* **What you have to do**: Your task is to transcribe the lines from the start of the data below through the line containing "You are a GUI", inclusive, exactly as they stand and without the pictures.

* **Supplied records**:
[Start of section]
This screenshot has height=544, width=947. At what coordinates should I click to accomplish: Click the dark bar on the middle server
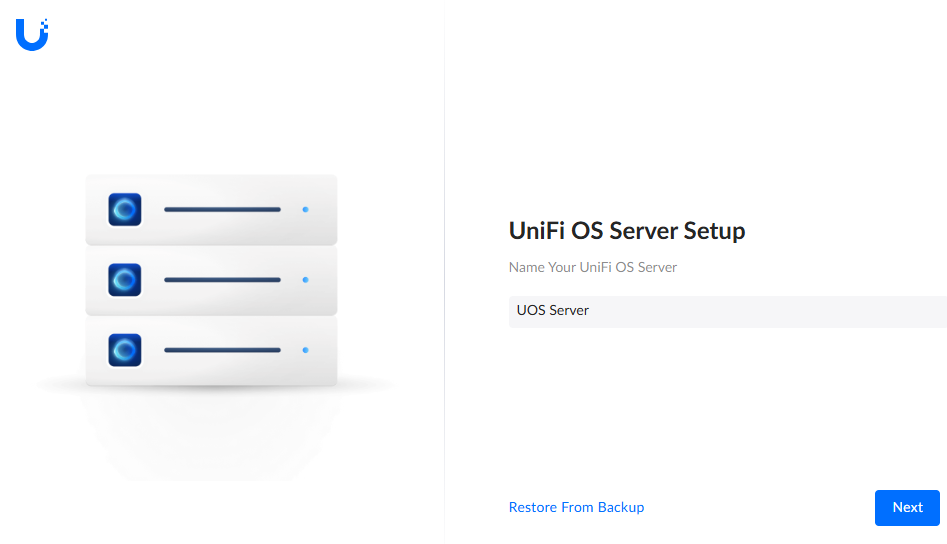coord(222,280)
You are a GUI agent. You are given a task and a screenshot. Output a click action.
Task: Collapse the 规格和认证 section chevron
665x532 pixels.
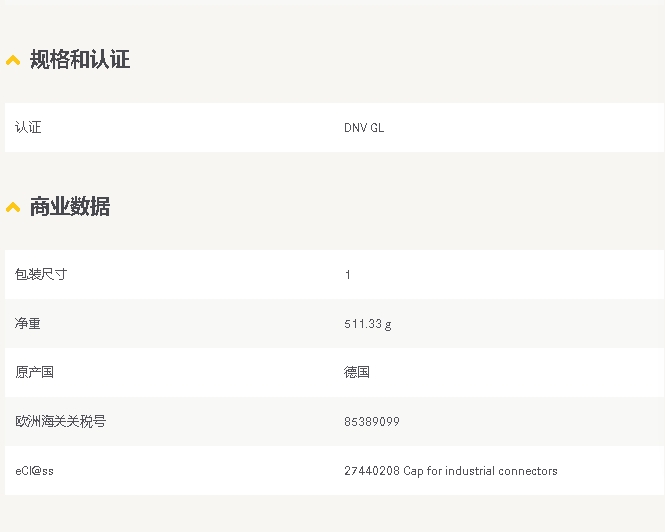pyautogui.click(x=13, y=61)
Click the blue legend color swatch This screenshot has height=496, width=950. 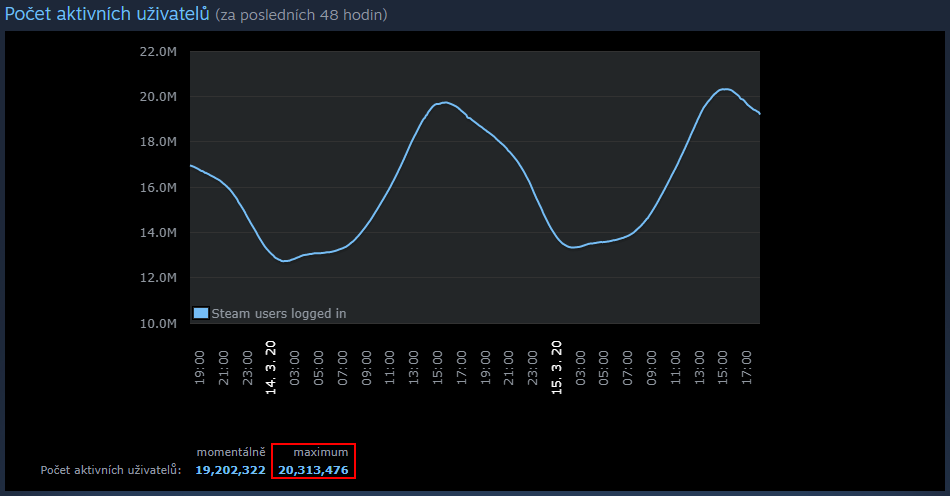click(x=200, y=313)
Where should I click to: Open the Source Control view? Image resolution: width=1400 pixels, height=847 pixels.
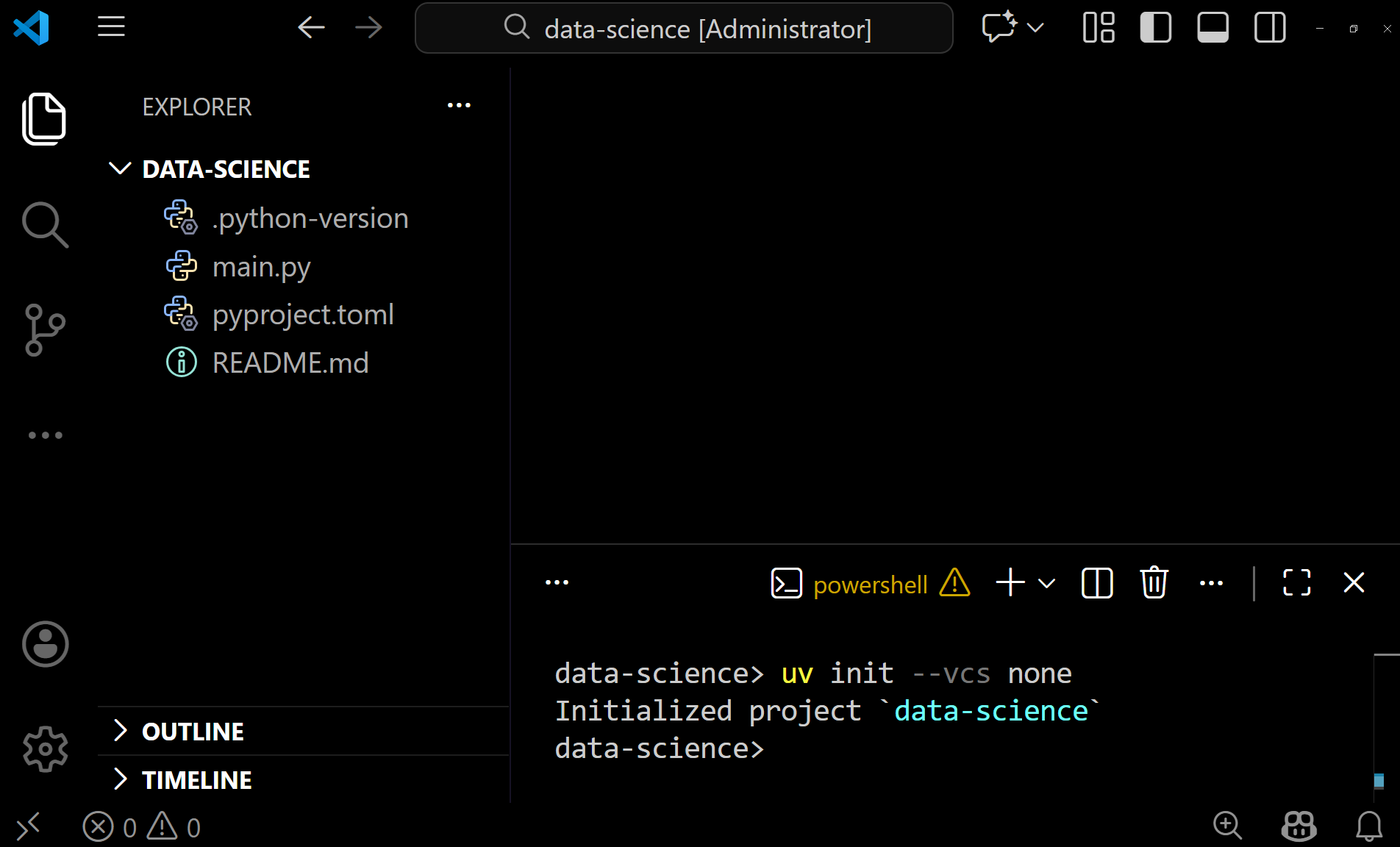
[End of section]
* **Answer to the problem**:
This screenshot has height=544, width=947. At what coordinates should I click to accomplish: Click the dark bar on the middle server
coord(222,280)
You are a GUI agent. You are given a task and a screenshot. Output a click action.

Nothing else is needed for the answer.